What's Said: Theories of the brain should be based on i) elapsed time, ii) feedback loops and iii) complete architecture. The brain is not a computer; it is a memory system. It distills incoming sequences of patterns (eg: letters of a word in a speech) into invariant forms [snapshots of constantly changing details], passes this delayed pattern up its hierarchical structure (eg: from letters to words in this analogy), repeats that process at each of its six levels (eg: words to phrases, phrases to sentences...), and links all those sequences together through auto association for retrieval later (eg: remembering that speech by recalling just a word/phrase/sentence in it). Detailed predictions using this system are the essence of intelligence. The brain predicts by combining its knowledge of invariant forms from higher brain levels with current details from the senses, and lower levels. This algorithm is the main function of the brain and is exactly the same everywhere (i.e. the primary senses are fundamentally no different from each other). Correct predictions result in understanding, incorrect predictions result in confusion.

What's True: There are 10 times as many feedback as input connections in the brain. Human intellectual superiority is explained by size of the neocortex and its hierarchical levels of sophistication (ability to handle more abstraction, and longer temporal patterns than animals). The Turing Test is misguided because intelligence cannot be accurately measured by external behavior (computational output), it is an inner brain function (understanding does not require action). The memory-prediction framework distinctly separates intelligence from human form and emotions (which negates "rise of the machines" scenarios). Intelligence systems are customized machines that can excel where human intelligence is disinterested or human senses are inadequate. Hawkins is clear and transparent in OI. He not only lays out his theory, he addresses rebuttals, and willingly points out potential flaws in the model. Even if his theory is correct however, capacity (the brain has an estimated 8 trillion bytes of memory) and connectivity (one brain cell connects to an estimated 10 thousand other brain cells) will still be challenges. 

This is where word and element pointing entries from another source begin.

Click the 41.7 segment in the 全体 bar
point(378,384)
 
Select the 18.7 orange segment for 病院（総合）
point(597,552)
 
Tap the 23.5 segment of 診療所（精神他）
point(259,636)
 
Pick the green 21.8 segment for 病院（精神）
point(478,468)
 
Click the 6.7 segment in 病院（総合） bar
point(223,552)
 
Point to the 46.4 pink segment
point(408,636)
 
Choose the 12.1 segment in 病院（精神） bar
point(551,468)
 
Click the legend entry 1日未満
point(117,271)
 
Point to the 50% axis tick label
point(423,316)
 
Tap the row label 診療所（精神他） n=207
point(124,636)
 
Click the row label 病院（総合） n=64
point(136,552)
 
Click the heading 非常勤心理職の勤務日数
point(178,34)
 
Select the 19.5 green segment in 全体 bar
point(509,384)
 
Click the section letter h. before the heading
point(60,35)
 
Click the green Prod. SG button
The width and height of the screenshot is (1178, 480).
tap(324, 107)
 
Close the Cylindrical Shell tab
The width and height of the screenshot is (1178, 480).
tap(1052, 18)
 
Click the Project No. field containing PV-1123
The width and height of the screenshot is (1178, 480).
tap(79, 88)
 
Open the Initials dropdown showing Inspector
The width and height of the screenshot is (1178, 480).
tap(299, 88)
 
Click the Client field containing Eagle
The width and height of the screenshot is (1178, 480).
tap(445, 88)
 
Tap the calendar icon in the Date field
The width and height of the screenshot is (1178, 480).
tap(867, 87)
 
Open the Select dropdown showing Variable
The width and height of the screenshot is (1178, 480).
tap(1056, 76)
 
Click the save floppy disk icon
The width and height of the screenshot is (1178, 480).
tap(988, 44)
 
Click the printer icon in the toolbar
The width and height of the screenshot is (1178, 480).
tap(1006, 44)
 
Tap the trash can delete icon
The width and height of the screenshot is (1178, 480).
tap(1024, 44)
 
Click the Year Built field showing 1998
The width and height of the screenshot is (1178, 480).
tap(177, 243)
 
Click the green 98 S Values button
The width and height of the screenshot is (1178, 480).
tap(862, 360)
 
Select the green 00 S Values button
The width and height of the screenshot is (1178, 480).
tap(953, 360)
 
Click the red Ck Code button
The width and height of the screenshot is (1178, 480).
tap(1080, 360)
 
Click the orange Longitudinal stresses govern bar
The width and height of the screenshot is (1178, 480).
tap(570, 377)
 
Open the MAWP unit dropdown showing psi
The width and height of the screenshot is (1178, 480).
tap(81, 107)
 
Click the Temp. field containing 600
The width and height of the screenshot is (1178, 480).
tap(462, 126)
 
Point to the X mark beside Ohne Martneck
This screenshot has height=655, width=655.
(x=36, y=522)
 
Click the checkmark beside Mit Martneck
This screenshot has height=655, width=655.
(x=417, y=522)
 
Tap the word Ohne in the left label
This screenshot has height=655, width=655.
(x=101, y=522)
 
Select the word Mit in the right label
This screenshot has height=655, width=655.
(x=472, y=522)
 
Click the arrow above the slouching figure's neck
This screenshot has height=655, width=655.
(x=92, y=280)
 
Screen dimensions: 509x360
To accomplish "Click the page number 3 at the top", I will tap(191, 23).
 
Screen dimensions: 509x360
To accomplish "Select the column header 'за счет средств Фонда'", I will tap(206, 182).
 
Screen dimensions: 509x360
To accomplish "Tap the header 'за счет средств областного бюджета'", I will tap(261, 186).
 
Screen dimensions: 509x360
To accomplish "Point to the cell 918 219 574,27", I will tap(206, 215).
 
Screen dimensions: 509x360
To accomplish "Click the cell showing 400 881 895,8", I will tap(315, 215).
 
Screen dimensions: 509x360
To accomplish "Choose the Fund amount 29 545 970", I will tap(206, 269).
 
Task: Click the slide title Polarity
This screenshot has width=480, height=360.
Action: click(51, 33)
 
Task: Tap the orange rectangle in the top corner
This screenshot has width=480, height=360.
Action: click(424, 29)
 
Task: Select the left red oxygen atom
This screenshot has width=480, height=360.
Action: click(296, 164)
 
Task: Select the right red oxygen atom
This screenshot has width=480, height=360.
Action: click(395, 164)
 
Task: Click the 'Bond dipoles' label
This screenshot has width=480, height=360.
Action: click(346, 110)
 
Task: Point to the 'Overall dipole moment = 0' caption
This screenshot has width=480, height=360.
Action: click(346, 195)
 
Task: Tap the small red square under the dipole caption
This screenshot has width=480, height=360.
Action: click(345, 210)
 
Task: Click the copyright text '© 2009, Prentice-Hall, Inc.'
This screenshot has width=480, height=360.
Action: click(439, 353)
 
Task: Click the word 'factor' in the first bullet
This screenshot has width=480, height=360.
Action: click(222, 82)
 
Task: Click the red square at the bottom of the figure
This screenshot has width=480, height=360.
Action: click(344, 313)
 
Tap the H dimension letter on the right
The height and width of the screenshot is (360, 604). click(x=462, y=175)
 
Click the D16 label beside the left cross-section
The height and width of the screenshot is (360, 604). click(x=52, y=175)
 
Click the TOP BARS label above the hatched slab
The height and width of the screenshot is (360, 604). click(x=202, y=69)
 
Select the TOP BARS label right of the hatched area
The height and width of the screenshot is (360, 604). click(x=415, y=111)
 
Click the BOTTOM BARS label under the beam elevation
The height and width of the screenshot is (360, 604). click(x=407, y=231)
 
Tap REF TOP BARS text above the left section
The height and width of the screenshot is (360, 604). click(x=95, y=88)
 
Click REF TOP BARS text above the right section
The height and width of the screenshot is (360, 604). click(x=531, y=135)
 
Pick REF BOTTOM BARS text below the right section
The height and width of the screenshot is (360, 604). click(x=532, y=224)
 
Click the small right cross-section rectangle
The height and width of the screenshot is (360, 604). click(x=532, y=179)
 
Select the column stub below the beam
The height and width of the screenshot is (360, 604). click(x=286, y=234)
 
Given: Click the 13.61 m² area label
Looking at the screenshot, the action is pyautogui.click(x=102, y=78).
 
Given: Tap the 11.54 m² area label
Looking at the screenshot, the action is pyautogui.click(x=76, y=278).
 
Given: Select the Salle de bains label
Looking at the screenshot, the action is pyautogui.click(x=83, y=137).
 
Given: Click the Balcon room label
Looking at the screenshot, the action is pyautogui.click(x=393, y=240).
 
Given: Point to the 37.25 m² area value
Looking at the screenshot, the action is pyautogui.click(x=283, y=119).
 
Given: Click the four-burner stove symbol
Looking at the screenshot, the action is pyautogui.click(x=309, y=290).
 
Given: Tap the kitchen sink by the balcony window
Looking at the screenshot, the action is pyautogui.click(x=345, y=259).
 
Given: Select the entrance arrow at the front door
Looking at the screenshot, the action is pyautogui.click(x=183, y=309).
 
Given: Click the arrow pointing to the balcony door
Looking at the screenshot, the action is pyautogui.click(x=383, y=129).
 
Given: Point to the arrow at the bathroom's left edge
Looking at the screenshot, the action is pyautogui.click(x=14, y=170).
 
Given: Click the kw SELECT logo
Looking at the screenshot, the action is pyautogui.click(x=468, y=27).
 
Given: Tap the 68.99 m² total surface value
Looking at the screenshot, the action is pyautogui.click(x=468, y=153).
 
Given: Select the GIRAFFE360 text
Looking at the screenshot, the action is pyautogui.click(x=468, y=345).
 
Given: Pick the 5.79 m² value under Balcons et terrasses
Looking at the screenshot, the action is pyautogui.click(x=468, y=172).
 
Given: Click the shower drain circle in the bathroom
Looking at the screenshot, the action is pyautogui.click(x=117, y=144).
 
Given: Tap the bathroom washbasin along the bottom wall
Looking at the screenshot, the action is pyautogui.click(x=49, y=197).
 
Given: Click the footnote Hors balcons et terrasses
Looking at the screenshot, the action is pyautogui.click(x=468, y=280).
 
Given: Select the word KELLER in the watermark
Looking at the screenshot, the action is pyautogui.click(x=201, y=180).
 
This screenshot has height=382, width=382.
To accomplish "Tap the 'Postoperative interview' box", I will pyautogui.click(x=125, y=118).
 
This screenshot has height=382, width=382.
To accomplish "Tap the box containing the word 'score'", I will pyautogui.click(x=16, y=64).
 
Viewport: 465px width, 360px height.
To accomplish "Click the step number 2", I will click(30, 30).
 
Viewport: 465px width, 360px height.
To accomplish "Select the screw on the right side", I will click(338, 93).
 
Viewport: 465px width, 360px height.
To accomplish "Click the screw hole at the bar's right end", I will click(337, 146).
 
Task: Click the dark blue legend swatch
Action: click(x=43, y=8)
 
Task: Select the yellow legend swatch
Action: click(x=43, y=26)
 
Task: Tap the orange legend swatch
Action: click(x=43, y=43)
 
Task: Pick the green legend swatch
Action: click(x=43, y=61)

So What: Hawkins' theory has significant implications for the development of intelligent machines. It means that design thinking centered on faster computing, larger memory, and behavior driven output is absolutely misdirected. It means newer innovations like big data (inputs and discovery) and machine learning (pattern recognition and prediction) should be not be explored separately; they should be studied as components of a single intelligent system. For individuals, On Intelligence provides new insights on the way humans think, why we think like we do, and how thought is connected to itself and behavior.